Os trabalhadores da falida com créditos reconhecidos contra alegaram, produzindo extensa e douta peça, onde sustentam que os seus créditos prevalecem sobre a apontada hipoteca ou por aplicação da norma do artº 377º do novo Código do Trabalho, por gozarem de um privilégio mobiliário especial, nos termos da nova redacção do artº 751º do CCivil, ou mesmo que ao abrigo do privilégio imobiliário geral consagrado nas Leis nºs 17/1986 e 96/2001, por aplicação por analogia do mesmo normativo na sua anterior redacção ou o actual por interpretação , extensiva , analógica ou correctiva.
E quanto a este último ponto, referem que a interpretação proposta através de tal dicotomia é a única que :
a) Respeita o elemento literal das normas em análise;
b) Faz sentido, tendo em conta o elemento sistemático;
c) Respeita a finalidade de protecção dos créditos emergentes do contrato de trabalho e da sua violação, atribuindo-lhes preferência face à hipoteca , conforme quer o legislador e de forma evolutiva nas Leis nºs 17/86, 96/2001 e 377º do Cod. de Trabalho;
d) Cumpre o direito dos trabalhadores à retribuição do seu trabalho ( de natureza fundamental ) previsto na aln a) do nº1 do artº 58º da Constituição ;
e) Traduz uma solução para o problema em análise conforme a lei, mas também justa ;
f) Segue a linha definida pelo Tribunal Constitucional ( Ac nº498/2003, Proc.

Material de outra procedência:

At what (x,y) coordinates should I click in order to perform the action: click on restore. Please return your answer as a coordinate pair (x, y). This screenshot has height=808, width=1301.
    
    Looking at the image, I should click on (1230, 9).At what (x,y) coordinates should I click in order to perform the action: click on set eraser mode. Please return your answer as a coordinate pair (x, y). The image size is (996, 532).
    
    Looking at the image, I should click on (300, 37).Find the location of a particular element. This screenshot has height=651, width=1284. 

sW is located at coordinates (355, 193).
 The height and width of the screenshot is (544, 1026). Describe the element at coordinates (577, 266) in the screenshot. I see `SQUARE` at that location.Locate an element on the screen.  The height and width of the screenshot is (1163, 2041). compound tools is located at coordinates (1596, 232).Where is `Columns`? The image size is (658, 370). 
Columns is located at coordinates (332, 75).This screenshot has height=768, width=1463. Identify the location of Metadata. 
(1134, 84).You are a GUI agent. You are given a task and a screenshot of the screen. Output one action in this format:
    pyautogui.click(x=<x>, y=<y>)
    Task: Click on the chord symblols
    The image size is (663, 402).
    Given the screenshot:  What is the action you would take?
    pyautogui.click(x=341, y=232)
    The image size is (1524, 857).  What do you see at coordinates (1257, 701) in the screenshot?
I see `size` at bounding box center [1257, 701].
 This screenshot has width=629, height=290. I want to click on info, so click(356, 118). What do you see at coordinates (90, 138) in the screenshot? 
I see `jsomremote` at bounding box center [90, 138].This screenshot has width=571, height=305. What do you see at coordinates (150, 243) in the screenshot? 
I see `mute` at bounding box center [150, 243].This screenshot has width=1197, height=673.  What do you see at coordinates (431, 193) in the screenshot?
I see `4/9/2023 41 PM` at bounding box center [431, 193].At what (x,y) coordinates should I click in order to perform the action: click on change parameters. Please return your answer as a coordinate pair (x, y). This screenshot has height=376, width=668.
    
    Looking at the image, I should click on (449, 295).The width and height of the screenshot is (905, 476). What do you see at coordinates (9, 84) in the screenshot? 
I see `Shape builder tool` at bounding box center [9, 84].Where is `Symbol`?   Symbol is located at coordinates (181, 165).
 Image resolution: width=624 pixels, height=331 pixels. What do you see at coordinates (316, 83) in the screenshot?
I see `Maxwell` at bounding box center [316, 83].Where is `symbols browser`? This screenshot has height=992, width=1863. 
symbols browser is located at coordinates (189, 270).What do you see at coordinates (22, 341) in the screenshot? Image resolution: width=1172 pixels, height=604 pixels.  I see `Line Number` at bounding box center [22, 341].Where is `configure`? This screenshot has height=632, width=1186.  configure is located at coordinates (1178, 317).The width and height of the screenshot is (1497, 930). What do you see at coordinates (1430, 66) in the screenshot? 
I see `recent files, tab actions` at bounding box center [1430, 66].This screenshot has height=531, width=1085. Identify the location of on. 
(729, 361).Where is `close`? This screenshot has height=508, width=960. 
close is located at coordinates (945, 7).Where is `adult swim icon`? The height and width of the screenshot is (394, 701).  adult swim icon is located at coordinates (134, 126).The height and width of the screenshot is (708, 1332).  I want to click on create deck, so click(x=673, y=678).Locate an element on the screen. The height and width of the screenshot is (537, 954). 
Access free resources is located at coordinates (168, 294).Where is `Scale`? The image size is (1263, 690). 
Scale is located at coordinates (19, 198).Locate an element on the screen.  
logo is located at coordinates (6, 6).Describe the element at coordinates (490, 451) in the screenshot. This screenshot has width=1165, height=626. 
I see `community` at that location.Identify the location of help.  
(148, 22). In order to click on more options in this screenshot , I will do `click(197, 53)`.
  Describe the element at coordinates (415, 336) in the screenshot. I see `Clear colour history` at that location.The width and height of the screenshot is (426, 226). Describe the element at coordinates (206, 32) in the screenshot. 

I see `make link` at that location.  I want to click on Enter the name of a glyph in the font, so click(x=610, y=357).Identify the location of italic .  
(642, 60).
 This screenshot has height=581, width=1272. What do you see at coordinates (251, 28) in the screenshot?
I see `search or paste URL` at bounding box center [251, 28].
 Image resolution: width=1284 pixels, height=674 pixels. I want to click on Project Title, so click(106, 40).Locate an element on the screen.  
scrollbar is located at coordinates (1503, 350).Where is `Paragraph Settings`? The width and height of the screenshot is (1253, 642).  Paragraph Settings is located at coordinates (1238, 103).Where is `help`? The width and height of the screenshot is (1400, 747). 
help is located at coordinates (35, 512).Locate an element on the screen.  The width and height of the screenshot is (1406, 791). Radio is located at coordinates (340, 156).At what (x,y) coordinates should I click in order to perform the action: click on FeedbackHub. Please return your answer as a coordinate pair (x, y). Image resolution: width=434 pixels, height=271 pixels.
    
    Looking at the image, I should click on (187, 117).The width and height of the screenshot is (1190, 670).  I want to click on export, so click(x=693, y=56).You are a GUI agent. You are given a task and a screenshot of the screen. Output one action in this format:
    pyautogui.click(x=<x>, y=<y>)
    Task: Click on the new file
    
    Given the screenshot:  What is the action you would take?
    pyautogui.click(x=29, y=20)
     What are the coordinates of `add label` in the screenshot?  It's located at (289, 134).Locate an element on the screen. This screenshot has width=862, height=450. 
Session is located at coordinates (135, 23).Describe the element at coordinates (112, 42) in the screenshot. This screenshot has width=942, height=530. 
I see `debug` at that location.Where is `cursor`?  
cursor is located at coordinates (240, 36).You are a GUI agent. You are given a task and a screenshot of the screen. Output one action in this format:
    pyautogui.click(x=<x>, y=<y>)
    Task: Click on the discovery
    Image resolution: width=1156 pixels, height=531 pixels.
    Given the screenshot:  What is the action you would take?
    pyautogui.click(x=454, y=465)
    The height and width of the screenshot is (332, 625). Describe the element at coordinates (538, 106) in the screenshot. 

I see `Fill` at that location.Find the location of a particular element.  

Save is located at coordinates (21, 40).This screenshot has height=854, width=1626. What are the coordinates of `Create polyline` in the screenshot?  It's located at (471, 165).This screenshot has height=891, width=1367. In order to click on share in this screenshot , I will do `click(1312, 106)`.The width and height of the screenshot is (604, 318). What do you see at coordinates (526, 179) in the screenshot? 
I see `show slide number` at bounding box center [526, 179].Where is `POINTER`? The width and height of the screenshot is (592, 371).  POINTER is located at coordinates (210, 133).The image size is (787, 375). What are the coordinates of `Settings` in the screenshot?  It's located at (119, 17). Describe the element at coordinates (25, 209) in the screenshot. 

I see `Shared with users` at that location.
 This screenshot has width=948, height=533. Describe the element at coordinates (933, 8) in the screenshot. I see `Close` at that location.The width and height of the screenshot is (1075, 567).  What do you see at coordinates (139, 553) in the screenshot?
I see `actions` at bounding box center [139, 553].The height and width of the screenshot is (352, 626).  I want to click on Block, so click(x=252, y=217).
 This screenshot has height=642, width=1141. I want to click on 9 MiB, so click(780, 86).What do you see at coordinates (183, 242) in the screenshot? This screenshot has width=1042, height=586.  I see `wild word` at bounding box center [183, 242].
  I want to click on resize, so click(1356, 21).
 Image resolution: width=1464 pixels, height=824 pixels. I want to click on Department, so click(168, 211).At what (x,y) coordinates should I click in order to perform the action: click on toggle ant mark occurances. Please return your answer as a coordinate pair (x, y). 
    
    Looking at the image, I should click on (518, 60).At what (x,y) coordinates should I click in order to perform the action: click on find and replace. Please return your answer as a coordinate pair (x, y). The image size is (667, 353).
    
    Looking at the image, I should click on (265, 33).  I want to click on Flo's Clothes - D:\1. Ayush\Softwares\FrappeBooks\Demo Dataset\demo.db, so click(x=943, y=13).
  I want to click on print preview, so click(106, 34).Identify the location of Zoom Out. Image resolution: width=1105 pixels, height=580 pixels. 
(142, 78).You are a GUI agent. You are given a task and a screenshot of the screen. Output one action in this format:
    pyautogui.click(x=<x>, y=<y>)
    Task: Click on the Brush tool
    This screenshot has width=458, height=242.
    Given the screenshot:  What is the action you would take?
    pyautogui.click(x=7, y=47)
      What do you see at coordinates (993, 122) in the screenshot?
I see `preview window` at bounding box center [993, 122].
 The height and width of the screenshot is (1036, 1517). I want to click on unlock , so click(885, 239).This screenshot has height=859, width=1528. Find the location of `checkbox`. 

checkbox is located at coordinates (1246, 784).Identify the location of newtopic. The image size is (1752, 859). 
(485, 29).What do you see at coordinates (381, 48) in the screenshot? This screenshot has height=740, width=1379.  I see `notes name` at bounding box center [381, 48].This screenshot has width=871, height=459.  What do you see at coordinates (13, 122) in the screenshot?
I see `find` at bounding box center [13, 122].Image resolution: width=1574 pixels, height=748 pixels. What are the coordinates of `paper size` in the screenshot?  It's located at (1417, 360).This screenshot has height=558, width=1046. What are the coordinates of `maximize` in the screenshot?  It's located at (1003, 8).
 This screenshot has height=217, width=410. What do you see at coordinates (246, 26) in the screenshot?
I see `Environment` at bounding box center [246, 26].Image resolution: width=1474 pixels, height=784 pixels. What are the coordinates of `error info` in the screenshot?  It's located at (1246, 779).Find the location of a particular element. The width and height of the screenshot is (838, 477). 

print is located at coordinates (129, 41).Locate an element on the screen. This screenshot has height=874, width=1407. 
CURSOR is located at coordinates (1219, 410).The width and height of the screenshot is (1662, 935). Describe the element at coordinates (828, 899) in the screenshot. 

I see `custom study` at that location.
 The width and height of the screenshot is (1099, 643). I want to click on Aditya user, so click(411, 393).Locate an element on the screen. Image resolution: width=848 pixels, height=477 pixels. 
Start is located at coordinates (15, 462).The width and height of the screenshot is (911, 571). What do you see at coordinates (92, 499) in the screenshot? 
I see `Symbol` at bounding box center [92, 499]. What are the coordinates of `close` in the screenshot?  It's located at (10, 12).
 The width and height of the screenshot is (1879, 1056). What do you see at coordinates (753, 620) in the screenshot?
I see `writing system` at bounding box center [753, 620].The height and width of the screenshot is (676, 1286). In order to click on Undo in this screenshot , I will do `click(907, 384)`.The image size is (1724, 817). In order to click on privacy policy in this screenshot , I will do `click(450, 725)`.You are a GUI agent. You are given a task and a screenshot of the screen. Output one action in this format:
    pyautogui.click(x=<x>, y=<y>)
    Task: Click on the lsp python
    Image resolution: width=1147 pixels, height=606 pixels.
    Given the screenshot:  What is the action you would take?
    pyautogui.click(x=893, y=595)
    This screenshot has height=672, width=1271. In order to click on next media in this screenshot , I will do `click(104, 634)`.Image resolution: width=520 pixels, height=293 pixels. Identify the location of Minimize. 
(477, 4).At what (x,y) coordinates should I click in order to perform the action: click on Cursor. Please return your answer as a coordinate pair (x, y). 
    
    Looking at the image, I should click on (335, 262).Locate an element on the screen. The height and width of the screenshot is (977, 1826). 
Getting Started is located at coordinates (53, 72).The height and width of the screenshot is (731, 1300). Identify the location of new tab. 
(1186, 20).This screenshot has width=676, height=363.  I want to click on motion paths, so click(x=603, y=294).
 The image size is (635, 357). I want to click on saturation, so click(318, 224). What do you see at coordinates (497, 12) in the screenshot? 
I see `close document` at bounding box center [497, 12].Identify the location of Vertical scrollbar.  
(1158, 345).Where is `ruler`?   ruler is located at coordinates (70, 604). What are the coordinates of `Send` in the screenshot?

Nº 317/2002 de 22/10 ( in DR II, n2 de 3/01/2004) e em vasta e esclarecida jurisprudência.
Nesta instância e por o recurso ter subido em separado foram pedidas certidões do auto de arrolamento e apreensão de bens da falida, por a Senhora Juíza não ter discriminado os bens móveis e imóveis sobre que incidiam os privilégios e seguramente por lapso, não ter tido em conta haver créditos hipotecários, ( e também pignoratícios ) conforme o alegado pela recorrente e igualmente dos requerimentos de reclamação desta e documentos comprovativos das garantias e seu registo, o que determinou alguma demora na tramitação do recurso.
Instruído o recurso com essas certidões e após o seu exame, colhidos que foram os vistos legais , cumpre decidir.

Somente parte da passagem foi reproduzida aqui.